Tüm nesneler bu dalgalı davranışa sahip olabilir, ancak yardımsız gözlerin görebileceği kadar büyük olan herhangi bir şey için, etki algılanamaz ve klasik fiziğin kuralları yürürlüktedir; binalar, kovalar veya ekmek kırıntılarının dalgalar gibi yayıldığını fark etmiyoruz. Fakat bir atom gibi küçük bir nesneyi izole edin ve durum farklıdır, çünkü atom kuantum mekaniğinin etkilerinin yüce saltanat ettiği bir boyut aleminde mevcuttur. Nerede bulunduğunu kesin olarak söylemek mümkün değil, sadece bir yerde bulunacağını söylemek mümkün. Dalga fonksiyonu, atomun herhangi bir yerde bulunabileceği olasılık kümesini sağlar.
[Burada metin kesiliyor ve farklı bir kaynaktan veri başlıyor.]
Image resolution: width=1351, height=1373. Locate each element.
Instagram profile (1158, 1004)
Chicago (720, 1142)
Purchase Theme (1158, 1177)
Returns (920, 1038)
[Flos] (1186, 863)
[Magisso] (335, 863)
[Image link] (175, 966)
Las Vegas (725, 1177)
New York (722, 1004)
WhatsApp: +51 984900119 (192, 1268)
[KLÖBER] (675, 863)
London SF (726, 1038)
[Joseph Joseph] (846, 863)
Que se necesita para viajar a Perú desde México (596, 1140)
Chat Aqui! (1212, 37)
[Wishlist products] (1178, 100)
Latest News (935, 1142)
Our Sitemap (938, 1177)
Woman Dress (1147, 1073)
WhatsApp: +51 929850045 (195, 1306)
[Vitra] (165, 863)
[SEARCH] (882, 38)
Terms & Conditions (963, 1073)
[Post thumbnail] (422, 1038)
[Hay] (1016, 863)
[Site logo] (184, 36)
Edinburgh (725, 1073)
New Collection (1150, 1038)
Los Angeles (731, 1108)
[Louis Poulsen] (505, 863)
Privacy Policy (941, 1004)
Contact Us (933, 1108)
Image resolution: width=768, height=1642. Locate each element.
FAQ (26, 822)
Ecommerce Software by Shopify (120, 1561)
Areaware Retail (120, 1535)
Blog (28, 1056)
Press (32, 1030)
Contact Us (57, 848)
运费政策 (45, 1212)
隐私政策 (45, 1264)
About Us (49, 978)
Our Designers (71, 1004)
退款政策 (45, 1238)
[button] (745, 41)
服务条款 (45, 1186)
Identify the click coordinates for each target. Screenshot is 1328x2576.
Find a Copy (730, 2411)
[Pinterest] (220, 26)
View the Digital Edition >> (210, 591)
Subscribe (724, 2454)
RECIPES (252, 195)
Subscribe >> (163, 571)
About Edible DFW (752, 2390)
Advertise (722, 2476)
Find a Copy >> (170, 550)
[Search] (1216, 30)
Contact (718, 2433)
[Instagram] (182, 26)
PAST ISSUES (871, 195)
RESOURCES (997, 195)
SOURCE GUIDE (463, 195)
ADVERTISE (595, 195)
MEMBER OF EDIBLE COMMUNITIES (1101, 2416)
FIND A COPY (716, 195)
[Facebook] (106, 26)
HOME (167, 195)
Kuantum mekaniği fizikçiler tarafından, yeterince iyi anlaşılsa da; basit bir sistem için, uzmanlar, dalga fonksiyonunu gözlemlemek zorunda kalmadan ilk prensiplerden hesaplayabilirler. Yine de birçok sistem; karmaşıktır.
Rolston: “Hesaplanamayan kuantum sistemler var, çünkü onlar çok zor. Bu yaklaşım bu durumları anlamamıza yardımcı olabilir.”
Dalga fonksiyonu sadece bir dizi olasılık tanımladığından, fizikçiler etkilerini kısa bir sırayla nasıl tam olarak anlayabilirler? Ekibin yaklaşımı; aynı anda çok sayıda aynı kuantum sistemini ölçmeyi ve sonuçları tek bir genel resim halinde birleştirmeyi içerir. Aynı anda 100.000 çift zar atmak gibi bir şeydir. Her bir rulo tek bir sonuç verir ve tüm zarların değerlerini gösteren olasılık eğrisinde tek bir noktaya katkıda bulunur.
Takımın gözlemlediği şey; optik kafesin lazerlerinde askıya aldığı yaklaşık 100.000 atomun pozisyonlarıydı. İtterbium atomları komşularından izole edilir ve bir boyutlu çizgi parçası boyunca ileri geri hareket etmesiyle sınırlandırılır. Yüksek çözünürlüklü bir resim elde etmek için ekip; bu çizgi parçalarının dar dilimlerini ve her bir atomun kendi diliminde ne sıklıkta ortaya çıktığını gözlemlemenin bir yolunu buldu. Bir bölgeyi gözlemledikten sonra, ekip bütün resmi görene kadar başka bir tane daha ölçtü.
Rolston: “Atomları yıllardır yakalamak için optik bir kafes kullanıyoruz ve şimdi yeni bir tür ölçüm aracı haline geldi.”